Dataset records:
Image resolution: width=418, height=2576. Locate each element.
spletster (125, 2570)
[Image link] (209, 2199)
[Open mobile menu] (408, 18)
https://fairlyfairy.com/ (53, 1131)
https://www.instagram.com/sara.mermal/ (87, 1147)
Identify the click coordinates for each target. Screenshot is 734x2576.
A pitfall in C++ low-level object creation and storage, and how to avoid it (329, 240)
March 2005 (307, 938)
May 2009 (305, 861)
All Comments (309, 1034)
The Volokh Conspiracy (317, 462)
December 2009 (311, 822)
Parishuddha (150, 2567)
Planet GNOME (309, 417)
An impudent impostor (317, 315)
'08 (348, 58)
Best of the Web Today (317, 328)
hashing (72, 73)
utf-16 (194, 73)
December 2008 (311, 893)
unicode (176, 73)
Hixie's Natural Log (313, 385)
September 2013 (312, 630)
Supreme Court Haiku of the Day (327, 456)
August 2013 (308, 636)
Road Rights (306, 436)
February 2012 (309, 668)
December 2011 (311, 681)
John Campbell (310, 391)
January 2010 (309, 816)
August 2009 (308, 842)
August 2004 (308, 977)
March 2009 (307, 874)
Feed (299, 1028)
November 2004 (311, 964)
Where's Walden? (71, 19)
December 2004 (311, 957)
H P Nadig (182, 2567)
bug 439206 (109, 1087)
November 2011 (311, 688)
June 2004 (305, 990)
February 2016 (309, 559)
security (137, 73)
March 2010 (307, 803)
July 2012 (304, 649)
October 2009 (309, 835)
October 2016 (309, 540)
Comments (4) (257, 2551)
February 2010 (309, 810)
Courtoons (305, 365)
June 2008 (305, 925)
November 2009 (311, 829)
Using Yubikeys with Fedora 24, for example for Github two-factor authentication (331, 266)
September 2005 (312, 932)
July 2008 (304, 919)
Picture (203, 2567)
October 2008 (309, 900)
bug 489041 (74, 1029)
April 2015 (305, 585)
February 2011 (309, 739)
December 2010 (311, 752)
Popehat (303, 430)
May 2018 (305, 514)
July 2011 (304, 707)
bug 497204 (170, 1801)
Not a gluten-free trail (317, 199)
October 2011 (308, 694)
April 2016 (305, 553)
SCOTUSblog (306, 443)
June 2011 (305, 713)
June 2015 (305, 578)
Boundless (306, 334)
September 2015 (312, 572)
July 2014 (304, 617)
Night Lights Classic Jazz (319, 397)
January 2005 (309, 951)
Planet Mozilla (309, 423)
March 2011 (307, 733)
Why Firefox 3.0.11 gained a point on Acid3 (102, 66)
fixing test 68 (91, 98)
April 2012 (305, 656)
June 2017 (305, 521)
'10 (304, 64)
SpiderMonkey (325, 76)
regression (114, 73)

Goal of the exercise → Would you retype the lines above from the one with "August 2013 (308, 636)" down to the one with "November 2009 (311, 829)", word for word, both ends included and no other lines?

Answer to the problem →
August 2013 (308, 636)
Road Rights (306, 436)
February 2012 (309, 668)
December 2011 (311, 681)
John Campbell (310, 391)
January 2010 (309, 816)
August 2009 (308, 842)
August 2004 (308, 977)
March 2009 (307, 874)
Feed (299, 1028)
November 2004 (311, 964)
Where's Walden? (71, 19)
December 2004 (311, 957)
H P Nadig (182, 2567)
bug 439206 (109, 1087)
November 2011 (311, 688)
June 2004 (305, 990)
February 2016 (309, 559)
security (137, 73)
March 2010 (307, 803)
July 2012 (304, 649)
October 2009 (309, 835)
October 2016 (309, 540)
Comments (4) (257, 2551)
February 2010 (309, 810)
Courtoons (305, 365)
June 2008 (305, 925)
November 2009 (311, 829)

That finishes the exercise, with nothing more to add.